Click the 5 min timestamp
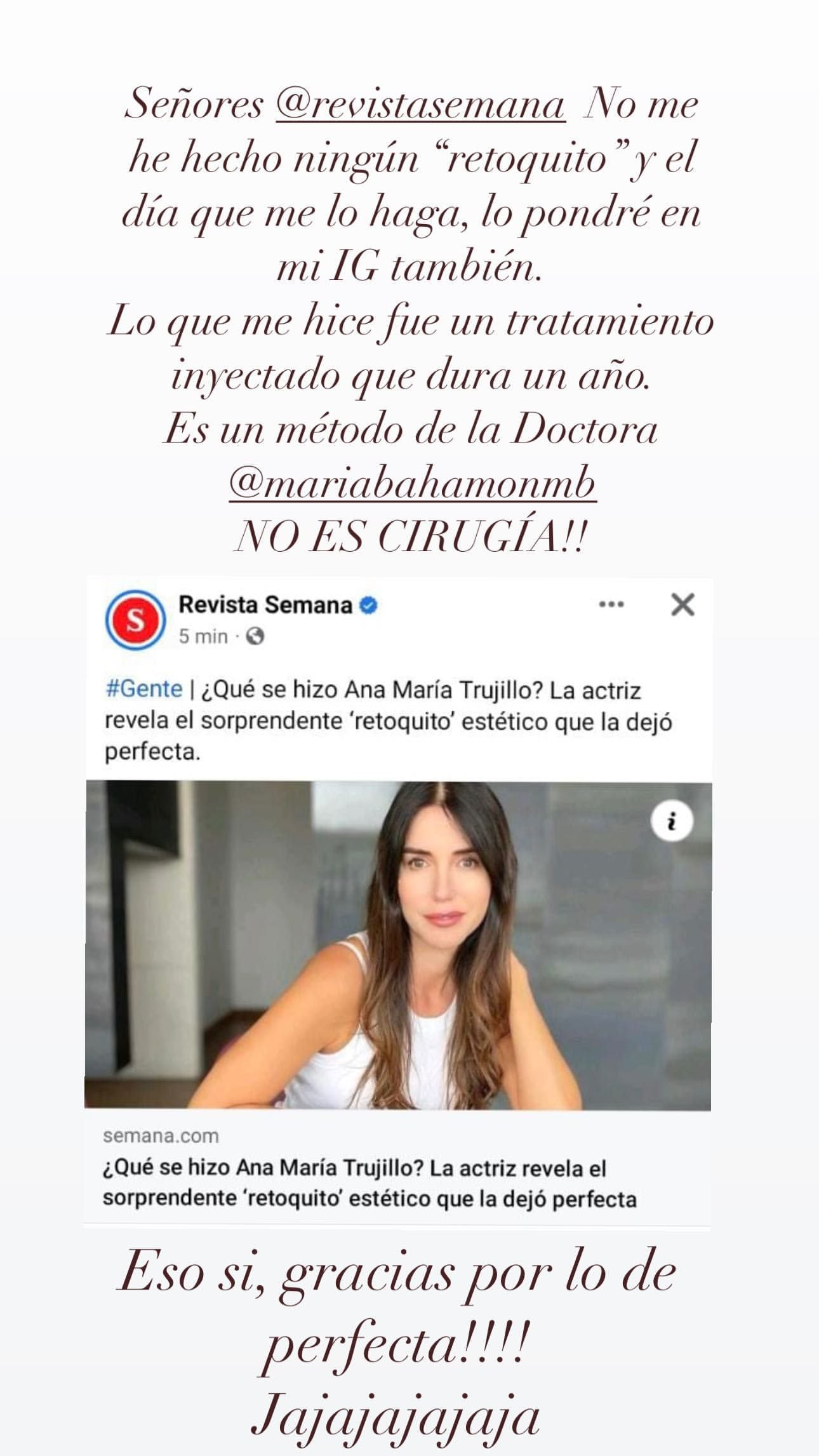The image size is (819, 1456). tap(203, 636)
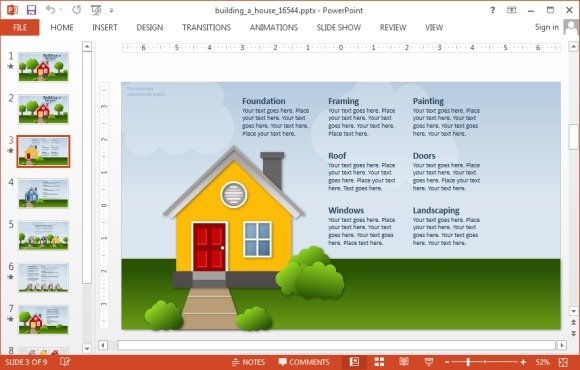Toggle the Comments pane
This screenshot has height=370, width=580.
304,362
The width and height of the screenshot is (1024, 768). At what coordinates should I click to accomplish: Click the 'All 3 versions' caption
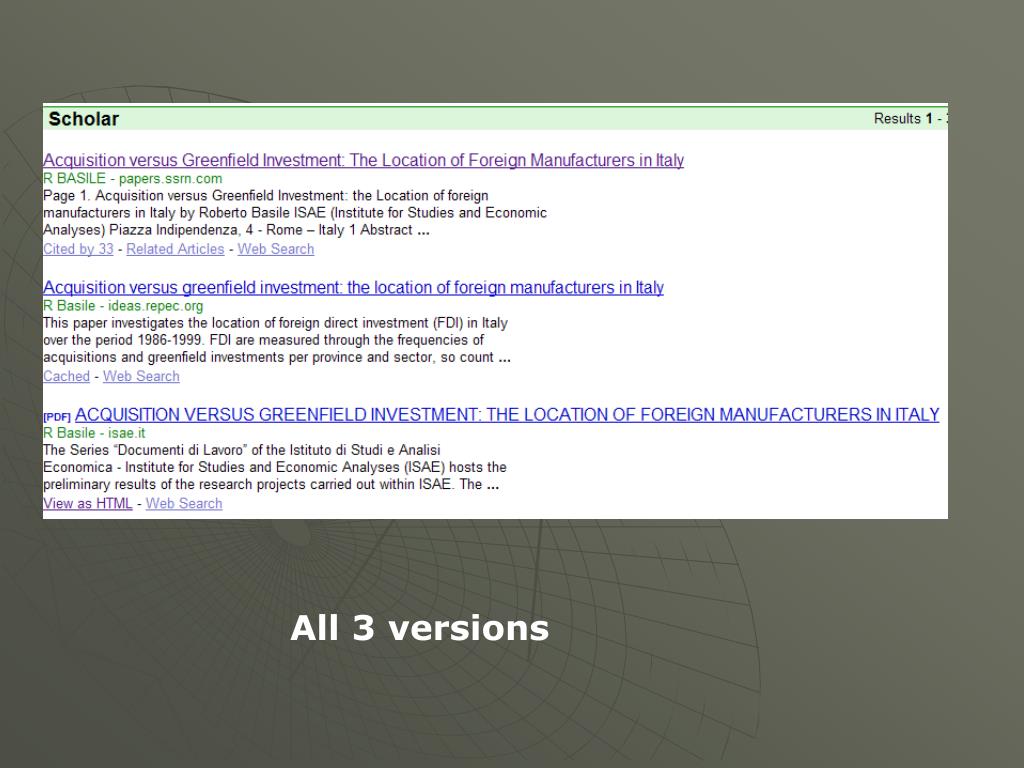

--

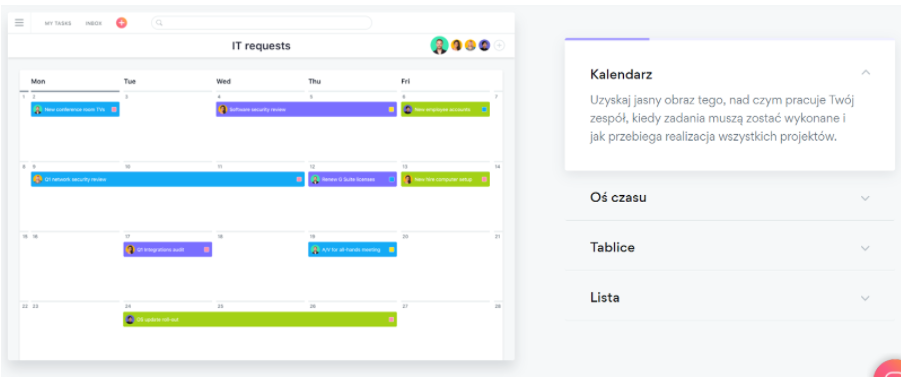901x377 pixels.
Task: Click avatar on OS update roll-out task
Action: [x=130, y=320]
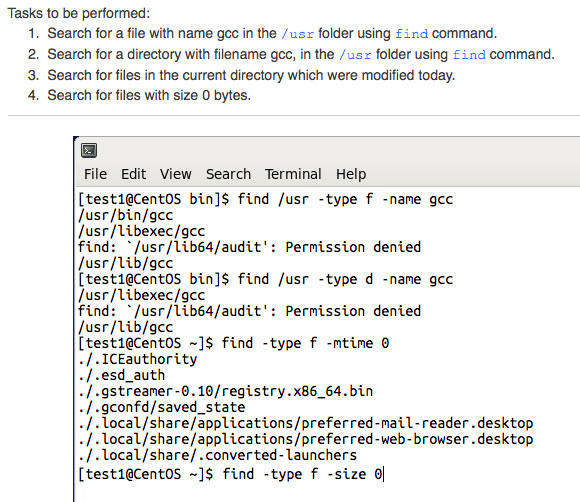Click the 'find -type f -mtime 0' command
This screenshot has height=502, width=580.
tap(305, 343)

---

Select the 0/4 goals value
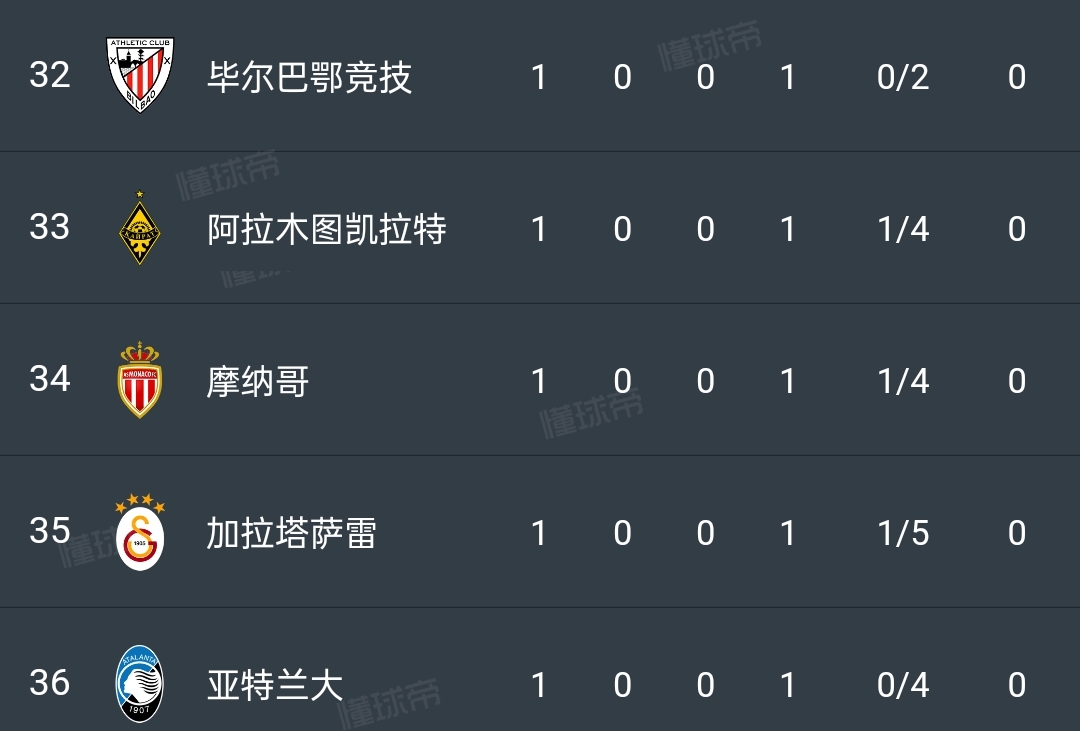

_Problem to solve_: Transcribe the listing above exactly, but only from the line with "Click the 5 min timestamp" through the line with "The width and". Include both of those lines and omit the pictures.

_Solution_:
Click the 5 min timestamp
The image size is (819, 1456). tap(203, 636)
Toggle the Comments pane
This screenshot has height=370, width=580.
304,362
The width and height of the screenshot is (1024, 768). At what coordinates should I click to accomplish: Click the 'All 3 versions' caption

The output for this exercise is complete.